Wed May 9 07:55:46 UTC 2012

On Fri, May 04, 2012 at 07:16:52PM +0200, Spelic wrote:
> On 05/03/12 11:14, Joe Thornber wrote:
> >On Tue, May 01, 2012 at 05:52:45PM +0200, Spelic wrote:
> >>I'm looking at it right now
> >>Well, I was thinking at a parent snapshot and child snapshot (or
> >>anyway an older and a more recent snapshot of the same device) so
> >>I'm not sure that's the feature I needed... probably I'm missing
> >>something and need to study more
> >I'm not really following you here.  You can have arbitrary depth of
> >snapshots (snaps of snaps) if that helps.
> 
> I'm not following you either (you pointed me to the external
> snapshot feature but this would not be an "external origin"
> methinks...?),

Yes, it's a snapshot of an external origin.

> With your implementation there's the problem of fragmentation and
> RAID alignment vs discards implementation.

This is always going to be an issue with thin provisioning.

> (such as one RAID stripe), block unmapping on discards is not likely
> to work because one discard per file would be received but most
> files would be smaller than a thinpool block (smaller than a RAID
> stripe: in fact it is recommended that the raid chunk is made equal
> to the prospected average file size so average file size and average
> discard size would be 1/N of the thinpool block size) so nothing
> would be unprovisioned.

You're right.  In general discard is an expensive operation (on all
devices, not just thin), so you want to use it infrequently and on
large chunks.  I suspect that most people, rather than turning on
discard withing the file system, will just periodically run a cleanup
program that inspects the fs and discards unused blocks.
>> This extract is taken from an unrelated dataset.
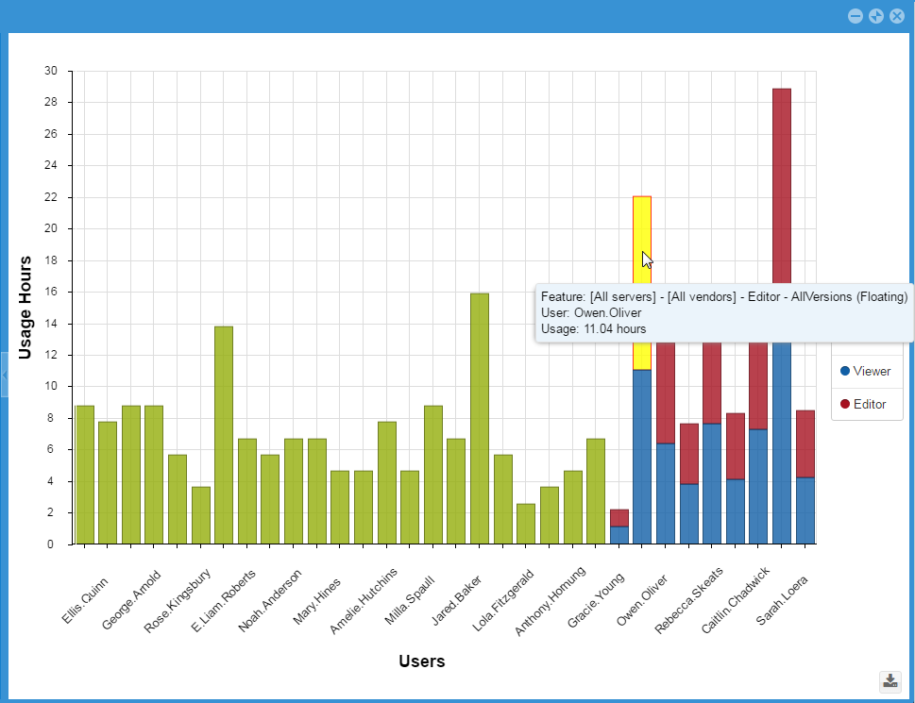This screenshot has width=915, height=703.
Task: Select the tallest green bar near 16 hours
Action: point(479,419)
> There would be another way to do it (pls excuse my obvious arrogance
> and I know I should write code instead of write emails) two layers:
> blocksize for provisioning is e.g. 64M (this one should be
> customizable like you have now), while blocksize for tracking writes
> and discards is e.g. 4K. You make the btree only for the 64M blocks,
> and inside that you keep 2 bitmaps for tracking its 16384
> 4K-blocks.

Yes, we could track discards and aggregate them into bigger blocks.
Doing so would require more metadata, and more commits (which are
synchronous operations).  The 2 blocks size approach has a lot going
for it, but it does add a lot of complexity - I deliberately kept thin
simple.  One concern I have is that it demotes the snapshots to second
class citizens since they're composed of the smaller blocks and will
not have the adjacency properties of the thin that is provisioned
solely with big blocks.  I'd rather just do the CoW on the whole
block, and boost performance by putting an SSD (via a caching target)
in front of the data device.  That way the CoW would complete
v. quickly, and could be written back to the device slowly in the
background iff it's infrequently used.

- Joe